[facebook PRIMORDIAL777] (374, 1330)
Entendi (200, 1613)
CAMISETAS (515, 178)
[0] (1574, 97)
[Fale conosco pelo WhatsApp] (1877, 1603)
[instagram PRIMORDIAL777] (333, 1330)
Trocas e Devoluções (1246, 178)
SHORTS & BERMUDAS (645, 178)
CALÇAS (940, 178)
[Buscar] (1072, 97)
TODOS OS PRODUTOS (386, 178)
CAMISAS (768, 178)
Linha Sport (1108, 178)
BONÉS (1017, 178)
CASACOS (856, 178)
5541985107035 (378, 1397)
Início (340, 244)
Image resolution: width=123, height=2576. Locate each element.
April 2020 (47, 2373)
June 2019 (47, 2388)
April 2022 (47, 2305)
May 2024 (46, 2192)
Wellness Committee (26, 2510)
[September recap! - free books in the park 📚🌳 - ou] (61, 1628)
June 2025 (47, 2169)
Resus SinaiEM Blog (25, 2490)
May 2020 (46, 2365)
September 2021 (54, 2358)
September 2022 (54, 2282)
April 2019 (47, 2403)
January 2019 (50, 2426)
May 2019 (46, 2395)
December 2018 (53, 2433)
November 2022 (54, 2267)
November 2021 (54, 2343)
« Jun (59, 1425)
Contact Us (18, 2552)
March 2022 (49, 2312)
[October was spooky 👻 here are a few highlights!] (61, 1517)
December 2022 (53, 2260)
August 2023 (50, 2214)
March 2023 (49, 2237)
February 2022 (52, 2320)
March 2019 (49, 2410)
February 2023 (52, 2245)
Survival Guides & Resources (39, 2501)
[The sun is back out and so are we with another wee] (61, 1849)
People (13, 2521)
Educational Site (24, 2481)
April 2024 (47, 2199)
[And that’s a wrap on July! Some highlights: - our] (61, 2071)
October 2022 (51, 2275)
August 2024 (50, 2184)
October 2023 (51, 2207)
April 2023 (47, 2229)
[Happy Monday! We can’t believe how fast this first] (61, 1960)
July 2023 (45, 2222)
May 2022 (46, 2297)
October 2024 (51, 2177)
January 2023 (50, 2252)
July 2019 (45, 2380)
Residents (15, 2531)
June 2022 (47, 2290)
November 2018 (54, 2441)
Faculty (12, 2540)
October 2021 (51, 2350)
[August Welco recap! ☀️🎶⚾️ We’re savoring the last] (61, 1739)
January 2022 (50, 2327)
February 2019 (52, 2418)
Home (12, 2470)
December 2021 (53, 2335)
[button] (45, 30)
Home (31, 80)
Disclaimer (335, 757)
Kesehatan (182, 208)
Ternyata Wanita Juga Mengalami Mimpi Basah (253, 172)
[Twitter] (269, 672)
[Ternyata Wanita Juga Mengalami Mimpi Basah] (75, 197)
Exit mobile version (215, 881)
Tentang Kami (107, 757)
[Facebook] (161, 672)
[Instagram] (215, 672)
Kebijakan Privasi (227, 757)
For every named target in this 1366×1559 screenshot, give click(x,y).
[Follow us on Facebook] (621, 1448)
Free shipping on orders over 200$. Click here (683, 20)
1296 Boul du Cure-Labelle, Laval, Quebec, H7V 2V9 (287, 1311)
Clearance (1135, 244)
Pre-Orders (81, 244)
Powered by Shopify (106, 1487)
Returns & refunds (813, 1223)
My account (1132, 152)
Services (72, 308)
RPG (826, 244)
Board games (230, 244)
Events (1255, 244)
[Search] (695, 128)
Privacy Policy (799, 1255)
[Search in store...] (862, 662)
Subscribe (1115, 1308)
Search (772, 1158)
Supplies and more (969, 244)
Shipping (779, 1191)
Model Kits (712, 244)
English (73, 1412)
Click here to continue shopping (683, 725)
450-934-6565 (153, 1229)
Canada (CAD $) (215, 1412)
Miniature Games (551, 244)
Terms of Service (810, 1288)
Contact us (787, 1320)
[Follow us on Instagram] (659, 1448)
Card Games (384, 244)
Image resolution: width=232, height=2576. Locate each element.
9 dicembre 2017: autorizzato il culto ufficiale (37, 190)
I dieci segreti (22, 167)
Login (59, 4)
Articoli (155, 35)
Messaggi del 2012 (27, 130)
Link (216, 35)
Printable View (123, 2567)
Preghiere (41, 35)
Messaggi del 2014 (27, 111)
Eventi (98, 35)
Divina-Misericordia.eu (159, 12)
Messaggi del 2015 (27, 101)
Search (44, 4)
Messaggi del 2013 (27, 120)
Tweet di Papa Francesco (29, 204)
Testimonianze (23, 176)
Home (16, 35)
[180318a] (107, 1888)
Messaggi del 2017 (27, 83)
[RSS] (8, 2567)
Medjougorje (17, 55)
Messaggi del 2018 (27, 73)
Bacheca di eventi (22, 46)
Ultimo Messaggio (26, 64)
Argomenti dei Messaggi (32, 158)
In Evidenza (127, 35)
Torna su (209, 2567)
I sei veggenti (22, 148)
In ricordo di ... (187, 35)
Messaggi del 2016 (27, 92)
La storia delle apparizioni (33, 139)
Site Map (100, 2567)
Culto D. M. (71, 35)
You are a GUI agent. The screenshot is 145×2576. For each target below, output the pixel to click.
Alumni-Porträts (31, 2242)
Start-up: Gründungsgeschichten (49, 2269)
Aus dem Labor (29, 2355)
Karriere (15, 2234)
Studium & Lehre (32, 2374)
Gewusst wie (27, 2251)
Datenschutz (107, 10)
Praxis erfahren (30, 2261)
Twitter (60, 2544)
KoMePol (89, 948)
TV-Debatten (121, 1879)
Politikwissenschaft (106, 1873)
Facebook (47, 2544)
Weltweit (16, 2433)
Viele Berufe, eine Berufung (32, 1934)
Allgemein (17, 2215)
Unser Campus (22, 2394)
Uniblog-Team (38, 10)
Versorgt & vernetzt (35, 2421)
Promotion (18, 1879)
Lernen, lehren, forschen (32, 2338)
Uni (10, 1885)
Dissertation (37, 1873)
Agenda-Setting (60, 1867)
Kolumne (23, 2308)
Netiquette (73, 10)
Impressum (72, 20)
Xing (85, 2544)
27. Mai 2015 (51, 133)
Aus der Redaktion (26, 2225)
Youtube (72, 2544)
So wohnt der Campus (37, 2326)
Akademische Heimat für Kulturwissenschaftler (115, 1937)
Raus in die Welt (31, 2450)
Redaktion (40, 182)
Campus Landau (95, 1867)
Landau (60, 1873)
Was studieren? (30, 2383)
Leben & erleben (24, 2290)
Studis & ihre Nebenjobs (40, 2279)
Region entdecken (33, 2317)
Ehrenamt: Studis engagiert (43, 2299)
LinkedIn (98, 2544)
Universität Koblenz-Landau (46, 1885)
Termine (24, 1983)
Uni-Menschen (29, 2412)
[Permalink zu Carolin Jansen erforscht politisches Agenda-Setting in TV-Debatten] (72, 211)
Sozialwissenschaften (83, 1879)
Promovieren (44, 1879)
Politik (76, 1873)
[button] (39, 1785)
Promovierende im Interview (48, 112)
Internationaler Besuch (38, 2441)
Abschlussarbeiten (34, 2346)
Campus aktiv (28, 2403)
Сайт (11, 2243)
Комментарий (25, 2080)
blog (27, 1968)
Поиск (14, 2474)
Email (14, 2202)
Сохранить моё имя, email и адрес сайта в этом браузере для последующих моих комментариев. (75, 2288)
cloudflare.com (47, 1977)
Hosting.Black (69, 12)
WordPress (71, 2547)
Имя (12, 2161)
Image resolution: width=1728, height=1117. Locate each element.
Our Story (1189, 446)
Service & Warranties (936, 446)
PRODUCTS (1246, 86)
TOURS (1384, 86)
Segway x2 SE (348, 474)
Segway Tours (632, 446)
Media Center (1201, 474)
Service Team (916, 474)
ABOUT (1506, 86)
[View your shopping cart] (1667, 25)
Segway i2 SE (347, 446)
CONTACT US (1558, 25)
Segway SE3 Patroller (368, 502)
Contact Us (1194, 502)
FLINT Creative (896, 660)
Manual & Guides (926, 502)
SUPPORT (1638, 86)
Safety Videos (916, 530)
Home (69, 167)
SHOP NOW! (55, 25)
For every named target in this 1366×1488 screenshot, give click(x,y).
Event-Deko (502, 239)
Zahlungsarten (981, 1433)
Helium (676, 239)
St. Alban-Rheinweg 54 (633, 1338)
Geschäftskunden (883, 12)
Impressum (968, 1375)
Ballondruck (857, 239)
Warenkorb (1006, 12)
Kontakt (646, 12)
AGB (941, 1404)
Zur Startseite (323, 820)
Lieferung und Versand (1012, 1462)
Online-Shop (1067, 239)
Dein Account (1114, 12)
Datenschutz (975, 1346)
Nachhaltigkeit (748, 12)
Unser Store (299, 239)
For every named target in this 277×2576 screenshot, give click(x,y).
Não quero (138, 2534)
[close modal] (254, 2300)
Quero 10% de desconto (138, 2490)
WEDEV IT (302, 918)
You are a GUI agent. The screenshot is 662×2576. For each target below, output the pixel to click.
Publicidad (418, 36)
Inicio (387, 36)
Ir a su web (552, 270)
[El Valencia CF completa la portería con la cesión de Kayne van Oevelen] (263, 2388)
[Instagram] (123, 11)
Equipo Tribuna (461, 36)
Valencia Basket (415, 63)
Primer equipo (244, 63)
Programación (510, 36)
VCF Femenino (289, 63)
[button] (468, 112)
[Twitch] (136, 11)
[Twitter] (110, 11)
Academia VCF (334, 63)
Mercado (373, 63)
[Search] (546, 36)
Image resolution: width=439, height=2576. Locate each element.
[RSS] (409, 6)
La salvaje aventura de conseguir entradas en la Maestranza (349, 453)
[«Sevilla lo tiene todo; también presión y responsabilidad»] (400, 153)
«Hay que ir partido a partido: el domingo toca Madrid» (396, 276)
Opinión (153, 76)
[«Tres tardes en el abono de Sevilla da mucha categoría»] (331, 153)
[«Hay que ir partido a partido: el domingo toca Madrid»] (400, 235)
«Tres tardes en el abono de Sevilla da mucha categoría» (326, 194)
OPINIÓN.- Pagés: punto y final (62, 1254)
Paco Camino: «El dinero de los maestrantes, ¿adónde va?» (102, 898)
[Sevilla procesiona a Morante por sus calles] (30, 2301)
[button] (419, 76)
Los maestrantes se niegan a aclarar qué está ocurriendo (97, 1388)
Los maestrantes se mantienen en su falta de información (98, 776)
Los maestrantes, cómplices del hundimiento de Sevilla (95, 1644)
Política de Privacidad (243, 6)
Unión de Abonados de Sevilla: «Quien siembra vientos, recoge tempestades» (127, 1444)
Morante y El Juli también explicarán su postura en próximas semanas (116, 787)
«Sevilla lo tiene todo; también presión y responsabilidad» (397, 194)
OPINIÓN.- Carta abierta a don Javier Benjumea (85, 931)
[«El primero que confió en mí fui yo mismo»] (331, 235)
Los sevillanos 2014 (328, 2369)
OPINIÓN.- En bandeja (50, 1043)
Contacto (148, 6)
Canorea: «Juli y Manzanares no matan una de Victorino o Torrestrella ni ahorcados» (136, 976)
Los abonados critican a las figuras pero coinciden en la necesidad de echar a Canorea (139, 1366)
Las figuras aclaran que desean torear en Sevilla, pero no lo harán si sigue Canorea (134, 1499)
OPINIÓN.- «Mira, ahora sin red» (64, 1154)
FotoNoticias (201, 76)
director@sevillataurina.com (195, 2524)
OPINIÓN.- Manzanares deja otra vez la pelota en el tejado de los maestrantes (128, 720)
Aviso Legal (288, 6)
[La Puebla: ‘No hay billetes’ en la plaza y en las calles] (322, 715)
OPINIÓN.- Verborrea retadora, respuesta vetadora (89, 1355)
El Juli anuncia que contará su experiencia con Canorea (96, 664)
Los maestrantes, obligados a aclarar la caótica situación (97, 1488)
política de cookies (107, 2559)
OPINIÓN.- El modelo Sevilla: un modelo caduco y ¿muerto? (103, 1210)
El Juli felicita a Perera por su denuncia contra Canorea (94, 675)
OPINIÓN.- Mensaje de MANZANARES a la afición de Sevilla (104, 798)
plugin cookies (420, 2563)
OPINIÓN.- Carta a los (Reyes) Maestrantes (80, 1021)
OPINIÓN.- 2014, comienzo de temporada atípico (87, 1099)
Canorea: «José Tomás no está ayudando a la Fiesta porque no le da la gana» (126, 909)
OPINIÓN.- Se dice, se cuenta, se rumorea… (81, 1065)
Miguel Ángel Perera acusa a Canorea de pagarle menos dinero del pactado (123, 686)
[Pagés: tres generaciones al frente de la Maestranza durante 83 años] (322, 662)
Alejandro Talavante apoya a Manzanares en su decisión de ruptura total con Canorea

.....

• WORK TO BE COMPLETED
As listed above, the lines from the line with "January 2023 (50, 2252)" to the line with "December 2021 (53, 2335)" are to be echoed exactly, with both ends included and nothing added.

• SOLUTION TO THIS PROBLEM
January 2023 (50, 2252)
July 2019 (45, 2380)
Residents (15, 2531)
June 2022 (47, 2290)
November 2018 (54, 2441)
Faculty (12, 2540)
October 2021 (51, 2350)
[August Welco recap! ☀️🎶⚾️ We’re savoring the last] (61, 1739)
January 2022 (50, 2327)
February 2019 (52, 2418)
Home (12, 2470)
December 2021 (53, 2335)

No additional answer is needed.